**Activity:** Your task is to reproduce exactly the lines from the line with "561x434 pixels. How" through the end of the records below.

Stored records
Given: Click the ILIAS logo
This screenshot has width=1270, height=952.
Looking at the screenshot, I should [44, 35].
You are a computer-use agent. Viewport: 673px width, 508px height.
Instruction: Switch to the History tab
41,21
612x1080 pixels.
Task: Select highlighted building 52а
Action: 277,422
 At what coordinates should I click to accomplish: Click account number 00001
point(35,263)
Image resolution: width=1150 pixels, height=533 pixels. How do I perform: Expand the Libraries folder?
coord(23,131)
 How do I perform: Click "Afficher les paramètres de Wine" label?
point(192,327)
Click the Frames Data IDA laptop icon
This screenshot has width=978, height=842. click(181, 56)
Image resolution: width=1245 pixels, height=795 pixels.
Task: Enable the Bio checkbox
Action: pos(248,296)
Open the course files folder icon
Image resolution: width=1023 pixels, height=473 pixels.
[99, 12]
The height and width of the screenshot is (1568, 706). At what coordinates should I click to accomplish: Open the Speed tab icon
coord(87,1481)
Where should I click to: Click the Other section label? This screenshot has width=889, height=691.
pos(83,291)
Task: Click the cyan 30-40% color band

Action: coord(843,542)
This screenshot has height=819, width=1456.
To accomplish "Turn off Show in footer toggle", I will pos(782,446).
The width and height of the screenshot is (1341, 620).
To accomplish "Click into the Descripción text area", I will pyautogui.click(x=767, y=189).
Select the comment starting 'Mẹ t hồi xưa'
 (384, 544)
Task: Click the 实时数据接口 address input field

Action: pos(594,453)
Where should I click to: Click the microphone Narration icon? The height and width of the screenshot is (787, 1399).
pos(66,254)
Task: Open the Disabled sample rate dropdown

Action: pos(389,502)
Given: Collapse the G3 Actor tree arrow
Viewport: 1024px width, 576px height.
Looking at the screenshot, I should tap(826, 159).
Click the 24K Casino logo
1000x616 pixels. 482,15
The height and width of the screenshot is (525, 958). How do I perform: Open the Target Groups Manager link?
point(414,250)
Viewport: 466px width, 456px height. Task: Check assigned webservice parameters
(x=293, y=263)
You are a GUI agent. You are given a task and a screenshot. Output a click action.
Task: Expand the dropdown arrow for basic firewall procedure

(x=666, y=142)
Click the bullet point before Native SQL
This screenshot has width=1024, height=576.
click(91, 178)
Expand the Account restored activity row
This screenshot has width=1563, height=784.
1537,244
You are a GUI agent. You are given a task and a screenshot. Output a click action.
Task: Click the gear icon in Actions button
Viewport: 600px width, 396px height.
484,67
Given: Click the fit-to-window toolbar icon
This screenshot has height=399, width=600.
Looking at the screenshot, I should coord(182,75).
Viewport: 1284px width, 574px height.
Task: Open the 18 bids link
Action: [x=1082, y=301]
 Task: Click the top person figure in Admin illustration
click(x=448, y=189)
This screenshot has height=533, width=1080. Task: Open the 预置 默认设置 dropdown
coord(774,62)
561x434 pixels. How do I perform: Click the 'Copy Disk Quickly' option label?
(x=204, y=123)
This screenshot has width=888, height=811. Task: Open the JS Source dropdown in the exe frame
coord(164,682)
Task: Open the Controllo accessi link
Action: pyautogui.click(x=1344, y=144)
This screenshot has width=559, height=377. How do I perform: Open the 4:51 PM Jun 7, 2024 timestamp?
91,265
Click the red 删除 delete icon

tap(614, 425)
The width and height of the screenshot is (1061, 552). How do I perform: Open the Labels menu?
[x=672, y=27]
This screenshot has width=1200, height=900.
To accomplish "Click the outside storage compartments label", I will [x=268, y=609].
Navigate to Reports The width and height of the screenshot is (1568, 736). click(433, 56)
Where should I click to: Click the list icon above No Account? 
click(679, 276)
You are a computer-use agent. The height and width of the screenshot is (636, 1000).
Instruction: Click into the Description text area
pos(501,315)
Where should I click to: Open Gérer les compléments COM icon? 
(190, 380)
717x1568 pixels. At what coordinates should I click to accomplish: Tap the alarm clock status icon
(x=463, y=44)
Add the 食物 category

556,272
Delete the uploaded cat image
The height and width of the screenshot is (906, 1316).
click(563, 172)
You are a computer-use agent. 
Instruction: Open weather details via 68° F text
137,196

**Answer:**
561x434 pixels. How do I perform: Click the 'Copy Disk Quickly' option label?
(x=204, y=123)
This screenshot has width=888, height=811. Task: Open the JS Source dropdown in the exe frame
coord(164,682)
Task: Open the Controllo accessi link
Action: pyautogui.click(x=1344, y=144)
This screenshot has width=559, height=377. How do I perform: Open the 4:51 PM Jun 7, 2024 timestamp?
91,265
Click the red 删除 delete icon

tap(614, 425)
The width and height of the screenshot is (1061, 552). How do I perform: Open the Labels menu?
[x=672, y=27]
This screenshot has width=1200, height=900.
To accomplish "Click the outside storage compartments label", I will [x=268, y=609].
Navigate to Reports The width and height of the screenshot is (1568, 736). click(433, 56)
Where should I click to: Click the list icon above No Account? 
click(679, 276)
You are a computer-use agent. The height and width of the screenshot is (636, 1000).
Instruction: Click into the Description text area
pos(501,315)
Where should I click to: Open Gérer les compléments COM icon? 
(190, 380)
717x1568 pixels. At what coordinates should I click to accomplish: Tap the alarm clock status icon
(x=463, y=44)
Add the 食物 category

556,272
Delete the uploaded cat image
The height and width of the screenshot is (906, 1316).
click(563, 172)
You are a computer-use agent. 
Instruction: Open weather details via 68° F text
137,196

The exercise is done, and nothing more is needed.